-- Opening Marker --

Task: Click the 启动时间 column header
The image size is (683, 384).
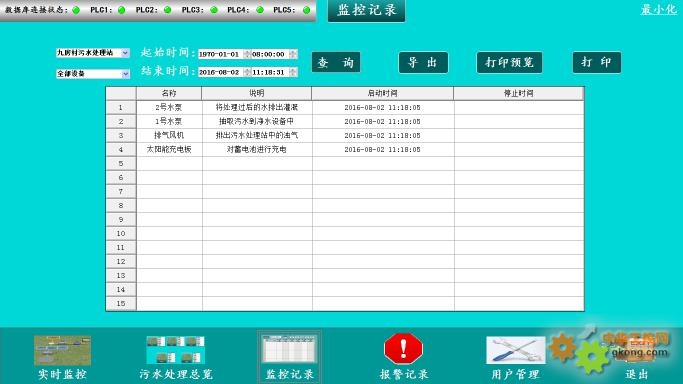Action: pyautogui.click(x=382, y=93)
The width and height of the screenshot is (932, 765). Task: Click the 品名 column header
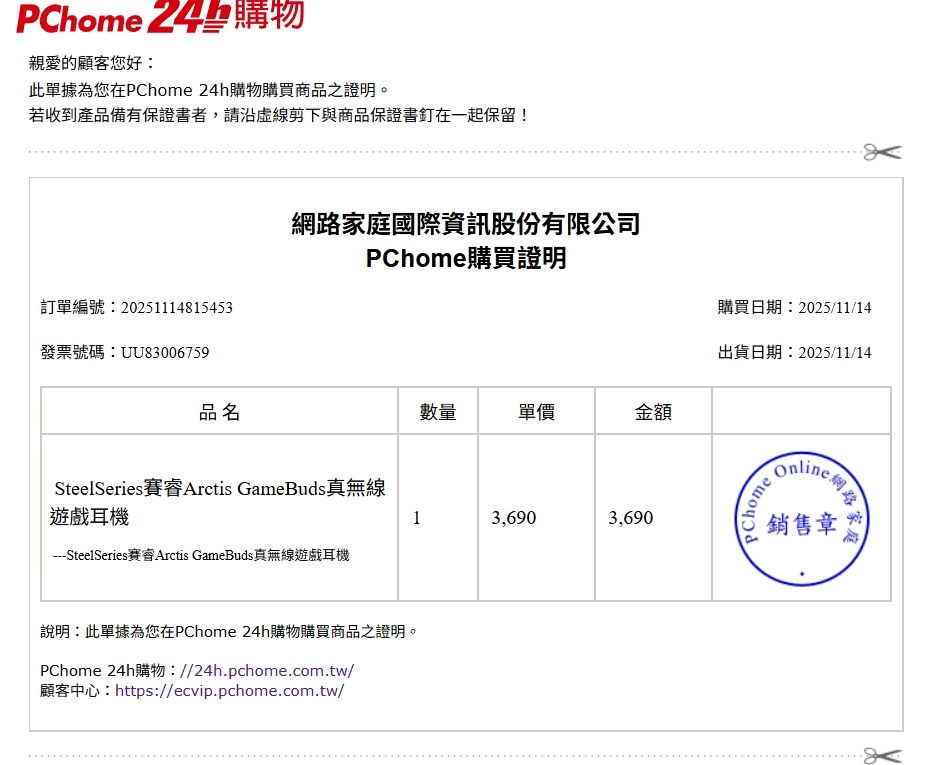pyautogui.click(x=219, y=412)
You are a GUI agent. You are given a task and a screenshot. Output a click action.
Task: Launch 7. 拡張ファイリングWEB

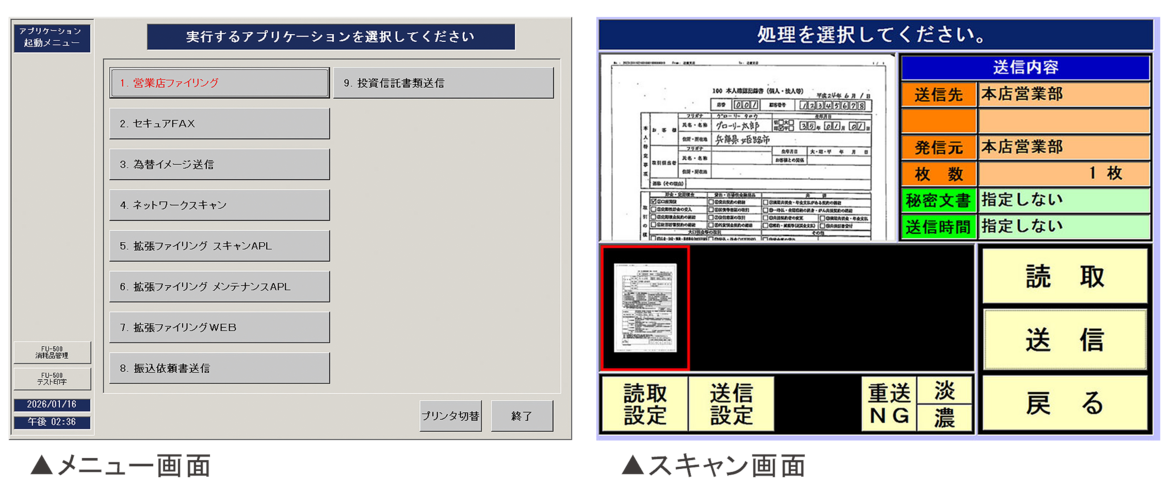point(219,327)
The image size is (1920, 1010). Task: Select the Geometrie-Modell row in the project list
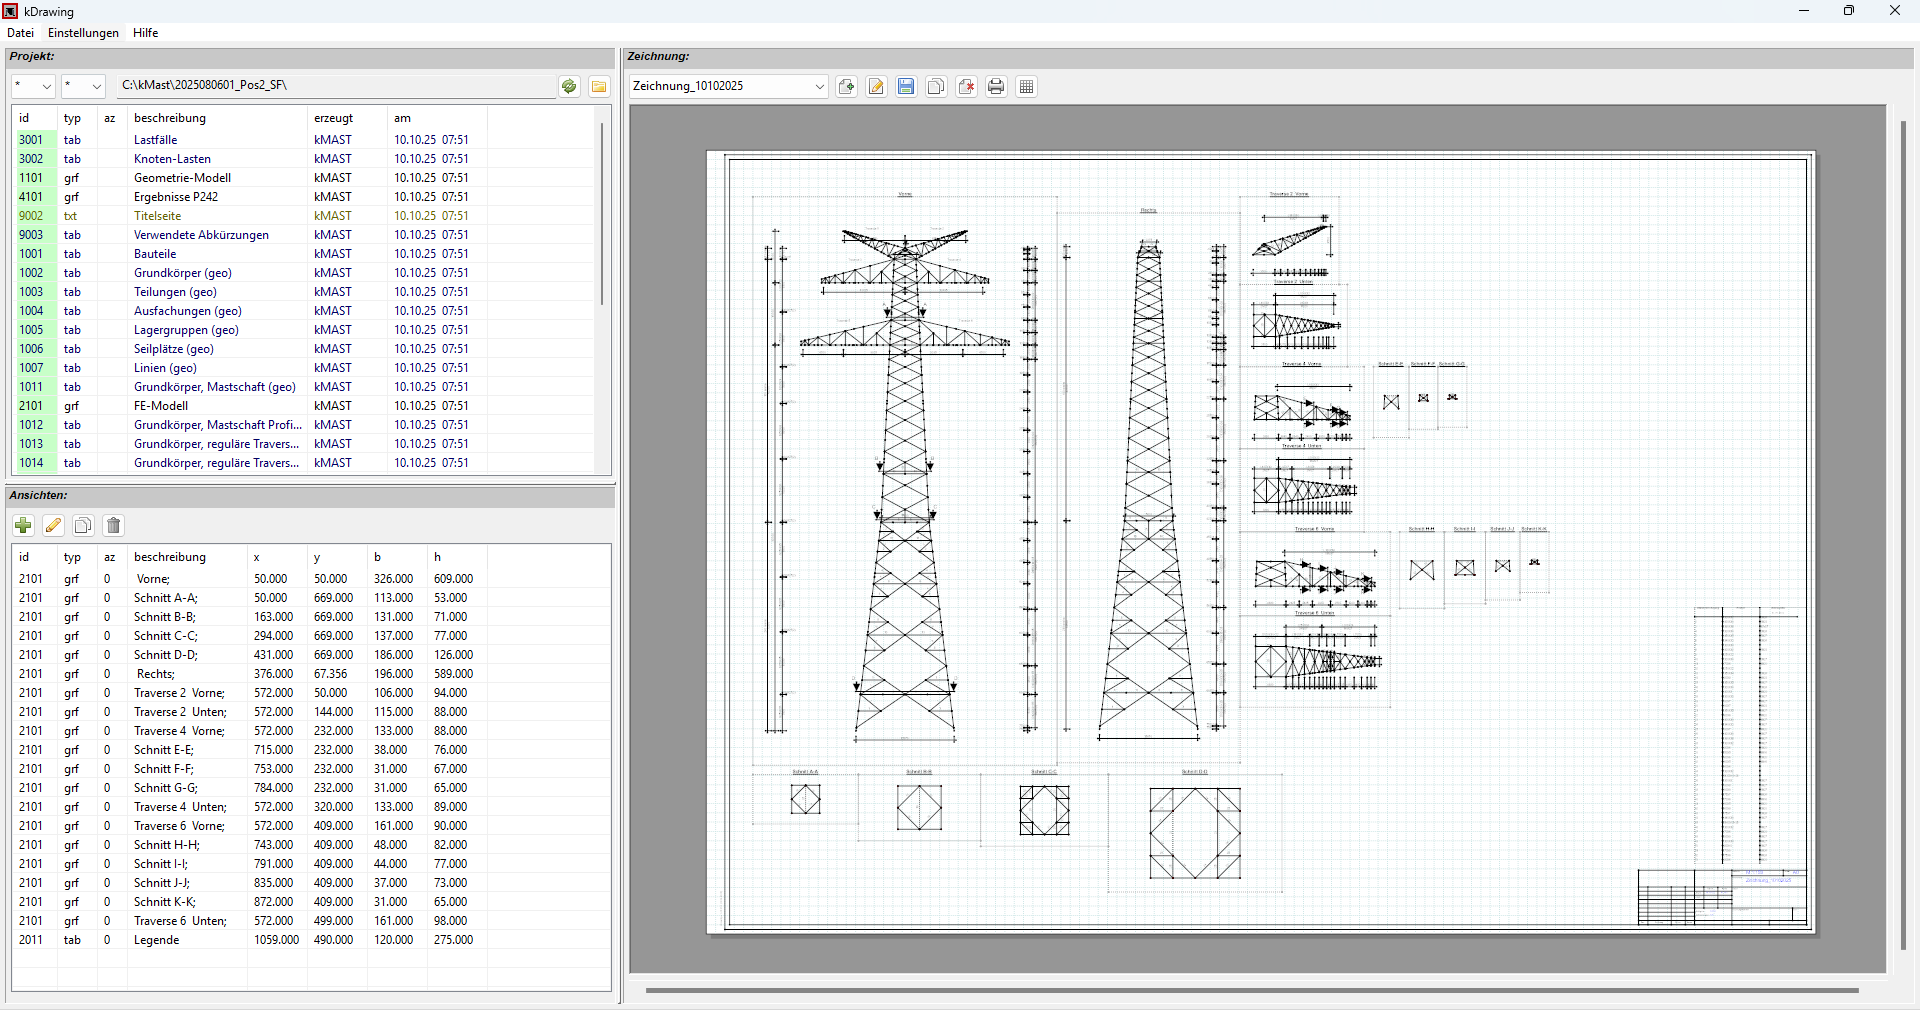coord(182,178)
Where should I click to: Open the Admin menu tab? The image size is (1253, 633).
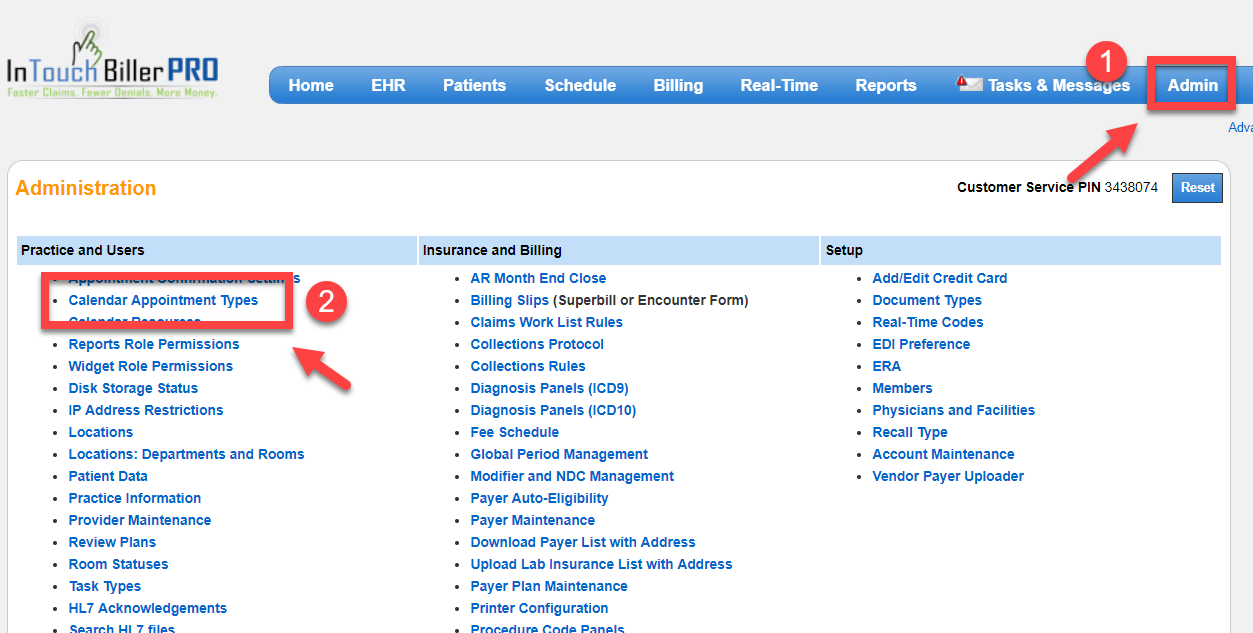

-- Closing Marker --

• Problem requirements: Write out exactly, and nothing more than, the lines of the entries above from the line containing "Task: Launch 7. 拡張ファイリングWEB" through the final line; omit any pictures.

• Written reply:
Task: Launch 7. 拡張ファイリングWEB

point(219,327)
The image size is (1920, 1010). Task: Select the Geometrie-Modell row in the project list
coord(182,178)
Where should I click to: Open the Admin menu tab? The image size is (1253, 633).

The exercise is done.